Since then, the city has continued to sever its ties to its racist past by removing a statue of a Confederate soldier atop a memorial in a park adjacent to City Hall. The eradication process was completed by the former mayor of Jacksonville, a Republican who previously served as his party’s statewide chairman.
Donald Trump carried Duval County in the 2016 presidential election. Two years later, the black Democratic candidate running for governor, Andrew Gillum, won the county but lost narrowly at the state level to the incumbent governor. Ron DeSantis. in 2020, Joe Biden carried Duval County Thanks to a massive turnout of black voters — the first time a Democratic presidential candidate has won the county since Jimmy Carter in 1976.

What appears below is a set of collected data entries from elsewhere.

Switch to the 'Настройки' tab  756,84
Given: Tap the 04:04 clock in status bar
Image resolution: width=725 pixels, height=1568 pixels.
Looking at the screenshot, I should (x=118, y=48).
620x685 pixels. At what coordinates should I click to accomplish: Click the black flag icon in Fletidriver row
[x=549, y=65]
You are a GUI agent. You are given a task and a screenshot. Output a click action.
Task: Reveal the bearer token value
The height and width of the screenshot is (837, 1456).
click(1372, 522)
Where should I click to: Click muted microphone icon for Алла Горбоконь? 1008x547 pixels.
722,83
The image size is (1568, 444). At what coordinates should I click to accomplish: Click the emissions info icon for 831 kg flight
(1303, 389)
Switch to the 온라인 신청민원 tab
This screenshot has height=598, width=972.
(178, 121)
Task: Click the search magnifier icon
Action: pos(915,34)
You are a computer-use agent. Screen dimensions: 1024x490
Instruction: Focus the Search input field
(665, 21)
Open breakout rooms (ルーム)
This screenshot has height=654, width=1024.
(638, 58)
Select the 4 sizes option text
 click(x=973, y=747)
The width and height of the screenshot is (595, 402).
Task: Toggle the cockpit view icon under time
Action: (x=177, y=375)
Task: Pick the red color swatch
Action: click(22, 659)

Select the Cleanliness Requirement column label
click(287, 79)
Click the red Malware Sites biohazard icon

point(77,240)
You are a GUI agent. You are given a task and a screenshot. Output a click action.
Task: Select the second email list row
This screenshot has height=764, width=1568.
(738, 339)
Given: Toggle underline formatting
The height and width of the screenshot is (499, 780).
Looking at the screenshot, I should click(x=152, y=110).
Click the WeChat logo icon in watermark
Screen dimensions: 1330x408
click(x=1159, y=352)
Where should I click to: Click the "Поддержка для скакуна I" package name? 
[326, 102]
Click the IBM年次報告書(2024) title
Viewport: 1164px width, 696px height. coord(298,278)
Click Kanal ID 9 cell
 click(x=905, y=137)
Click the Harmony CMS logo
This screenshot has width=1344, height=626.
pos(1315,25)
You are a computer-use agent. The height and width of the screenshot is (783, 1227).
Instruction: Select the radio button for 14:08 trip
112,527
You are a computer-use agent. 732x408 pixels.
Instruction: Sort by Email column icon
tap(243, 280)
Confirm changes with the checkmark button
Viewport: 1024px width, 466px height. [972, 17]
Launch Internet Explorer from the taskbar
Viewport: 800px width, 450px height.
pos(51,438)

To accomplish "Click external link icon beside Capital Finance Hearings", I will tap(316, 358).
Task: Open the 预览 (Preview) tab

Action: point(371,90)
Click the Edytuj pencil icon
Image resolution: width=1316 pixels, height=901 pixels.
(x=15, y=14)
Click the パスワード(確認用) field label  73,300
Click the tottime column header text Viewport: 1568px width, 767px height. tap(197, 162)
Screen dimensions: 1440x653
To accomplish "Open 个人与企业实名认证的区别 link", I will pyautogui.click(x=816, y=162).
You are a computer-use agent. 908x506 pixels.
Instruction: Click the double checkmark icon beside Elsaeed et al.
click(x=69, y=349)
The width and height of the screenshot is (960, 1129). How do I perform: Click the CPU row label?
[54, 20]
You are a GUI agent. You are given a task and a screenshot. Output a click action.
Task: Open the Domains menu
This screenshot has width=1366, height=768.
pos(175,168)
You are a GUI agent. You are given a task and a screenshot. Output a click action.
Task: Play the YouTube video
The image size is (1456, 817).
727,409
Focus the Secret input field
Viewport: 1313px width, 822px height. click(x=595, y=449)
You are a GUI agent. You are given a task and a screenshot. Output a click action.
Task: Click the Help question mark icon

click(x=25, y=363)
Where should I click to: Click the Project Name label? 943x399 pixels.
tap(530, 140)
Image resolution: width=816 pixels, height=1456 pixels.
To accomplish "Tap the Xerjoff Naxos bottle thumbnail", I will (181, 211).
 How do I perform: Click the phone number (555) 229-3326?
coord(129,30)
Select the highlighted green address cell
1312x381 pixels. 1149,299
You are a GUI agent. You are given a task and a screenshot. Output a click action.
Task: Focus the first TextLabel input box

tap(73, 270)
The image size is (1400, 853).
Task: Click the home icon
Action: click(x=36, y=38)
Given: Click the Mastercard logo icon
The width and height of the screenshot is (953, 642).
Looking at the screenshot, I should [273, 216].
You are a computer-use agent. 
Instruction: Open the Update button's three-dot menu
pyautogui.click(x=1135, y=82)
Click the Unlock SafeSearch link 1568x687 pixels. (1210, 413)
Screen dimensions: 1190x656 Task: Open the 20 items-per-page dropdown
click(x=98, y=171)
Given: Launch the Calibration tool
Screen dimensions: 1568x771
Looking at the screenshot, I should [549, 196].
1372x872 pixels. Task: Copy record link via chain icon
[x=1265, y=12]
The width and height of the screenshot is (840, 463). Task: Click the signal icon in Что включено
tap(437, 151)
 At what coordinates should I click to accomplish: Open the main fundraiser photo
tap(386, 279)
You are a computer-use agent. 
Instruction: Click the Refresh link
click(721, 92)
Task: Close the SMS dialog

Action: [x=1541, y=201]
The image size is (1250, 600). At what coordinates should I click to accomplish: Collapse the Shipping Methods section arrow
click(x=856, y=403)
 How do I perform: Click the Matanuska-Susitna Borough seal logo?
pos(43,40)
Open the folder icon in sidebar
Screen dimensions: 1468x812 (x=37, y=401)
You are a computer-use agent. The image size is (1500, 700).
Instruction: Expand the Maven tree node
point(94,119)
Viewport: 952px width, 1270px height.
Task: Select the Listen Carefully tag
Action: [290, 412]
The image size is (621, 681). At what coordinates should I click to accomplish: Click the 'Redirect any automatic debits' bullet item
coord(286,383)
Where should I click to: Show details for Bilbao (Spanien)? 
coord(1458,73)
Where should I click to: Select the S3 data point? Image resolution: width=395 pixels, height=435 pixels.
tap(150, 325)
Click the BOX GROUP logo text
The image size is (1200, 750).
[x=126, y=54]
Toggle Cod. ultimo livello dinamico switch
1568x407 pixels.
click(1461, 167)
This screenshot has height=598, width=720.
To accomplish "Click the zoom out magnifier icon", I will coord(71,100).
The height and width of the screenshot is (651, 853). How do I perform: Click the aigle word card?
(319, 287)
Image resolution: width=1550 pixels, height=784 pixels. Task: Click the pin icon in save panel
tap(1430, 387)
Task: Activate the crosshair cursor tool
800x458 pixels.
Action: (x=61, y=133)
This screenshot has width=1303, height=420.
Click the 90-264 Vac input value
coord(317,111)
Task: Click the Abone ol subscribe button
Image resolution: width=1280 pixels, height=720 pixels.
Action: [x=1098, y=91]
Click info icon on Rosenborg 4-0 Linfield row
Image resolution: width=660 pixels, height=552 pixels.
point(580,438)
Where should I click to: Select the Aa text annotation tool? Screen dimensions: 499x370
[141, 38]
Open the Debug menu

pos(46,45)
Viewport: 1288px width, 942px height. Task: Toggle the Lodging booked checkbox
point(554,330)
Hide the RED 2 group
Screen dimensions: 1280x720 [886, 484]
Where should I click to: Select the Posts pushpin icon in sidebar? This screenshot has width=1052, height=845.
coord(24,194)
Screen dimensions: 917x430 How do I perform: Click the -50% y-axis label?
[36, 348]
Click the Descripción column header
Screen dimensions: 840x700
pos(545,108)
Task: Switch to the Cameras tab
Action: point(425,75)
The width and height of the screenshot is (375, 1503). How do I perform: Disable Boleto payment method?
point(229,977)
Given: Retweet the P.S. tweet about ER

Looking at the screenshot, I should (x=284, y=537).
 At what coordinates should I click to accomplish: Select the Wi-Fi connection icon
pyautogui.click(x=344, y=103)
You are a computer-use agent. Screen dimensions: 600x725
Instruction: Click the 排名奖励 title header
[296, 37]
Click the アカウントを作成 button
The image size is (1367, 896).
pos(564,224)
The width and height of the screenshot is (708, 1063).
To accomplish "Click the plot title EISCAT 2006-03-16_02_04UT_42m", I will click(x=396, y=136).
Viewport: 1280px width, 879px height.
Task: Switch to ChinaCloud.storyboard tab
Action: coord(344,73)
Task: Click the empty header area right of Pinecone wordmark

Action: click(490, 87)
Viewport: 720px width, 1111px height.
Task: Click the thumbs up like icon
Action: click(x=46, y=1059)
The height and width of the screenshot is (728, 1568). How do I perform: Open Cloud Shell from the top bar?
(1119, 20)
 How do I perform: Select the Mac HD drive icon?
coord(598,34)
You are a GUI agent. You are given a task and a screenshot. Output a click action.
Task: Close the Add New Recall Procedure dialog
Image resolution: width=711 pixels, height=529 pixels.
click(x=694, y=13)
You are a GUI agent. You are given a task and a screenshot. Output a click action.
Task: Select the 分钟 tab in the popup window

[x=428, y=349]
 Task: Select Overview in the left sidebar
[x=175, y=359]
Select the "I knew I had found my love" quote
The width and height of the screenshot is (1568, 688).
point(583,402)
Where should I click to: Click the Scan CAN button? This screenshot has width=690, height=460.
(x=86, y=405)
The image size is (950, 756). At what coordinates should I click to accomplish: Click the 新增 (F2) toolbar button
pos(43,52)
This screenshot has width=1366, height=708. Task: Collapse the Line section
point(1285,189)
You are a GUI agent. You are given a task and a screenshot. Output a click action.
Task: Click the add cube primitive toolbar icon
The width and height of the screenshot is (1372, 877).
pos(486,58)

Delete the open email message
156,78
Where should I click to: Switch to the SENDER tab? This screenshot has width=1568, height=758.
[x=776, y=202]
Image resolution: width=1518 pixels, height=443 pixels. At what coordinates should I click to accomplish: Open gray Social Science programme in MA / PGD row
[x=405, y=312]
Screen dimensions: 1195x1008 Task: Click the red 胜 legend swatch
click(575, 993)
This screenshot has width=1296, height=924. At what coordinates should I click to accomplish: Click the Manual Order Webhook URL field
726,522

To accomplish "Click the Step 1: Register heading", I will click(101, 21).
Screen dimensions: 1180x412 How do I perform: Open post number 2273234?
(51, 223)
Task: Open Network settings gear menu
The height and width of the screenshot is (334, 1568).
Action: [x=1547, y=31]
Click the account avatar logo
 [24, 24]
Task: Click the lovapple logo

And earlier this year, Democrat Donna Deegan, who is white, was elected mayor of Jacksonville. Waters, a black Republican, took over the sheriff’s office in January.
“Some days we feel like we’re going backwards,” Degan said, tearing up Sunday while addressing a crowd at St. Paul AME Church, 3 miles (4.8 kilometers) from the site of the shooting.
Former state senator Audrey Gibson, who represented a predominantly black district in Jacksonville, said one event should not define a community.
“I don’t think you can use one person to say there is a racial issue in Jacksonville,” she said, even if the historical pattern of racial divisions continues today, especially in wealth and economics.
Gibson said there are still many unknowns about the shooter’s motives and why he chose this particular neighborhood, although “it was clear he was trying to attack black people no matter who they were.”
Social justice activists like Michael Sampson, who founded the Jacksonville Community Action Committee, have long hoped for lasting change but keep waiting.
He said Saturday’s shooting is “a reminder that we’re still in the same place.”
Sampson pointed out 10 black people were killed in a Buffalo supermarket In May 2022 at the hands of a white supremacist, who has been sentenced to prison life in prison in feb.
“This happened in Buffalo,” Sampson said. “You had a racist murderer trying to kill black people at random, and now this happened in Jacksonville — it happened in Jacksonville — so there’s a culture that needs to be addressed there.”
Sampson said Ax Handle Saturday is a constant reminder of Jacksonville’s racist past, and of the brutality against black residents with frequent shootings and three deaths.
“This violence is still something we face every day,” he said.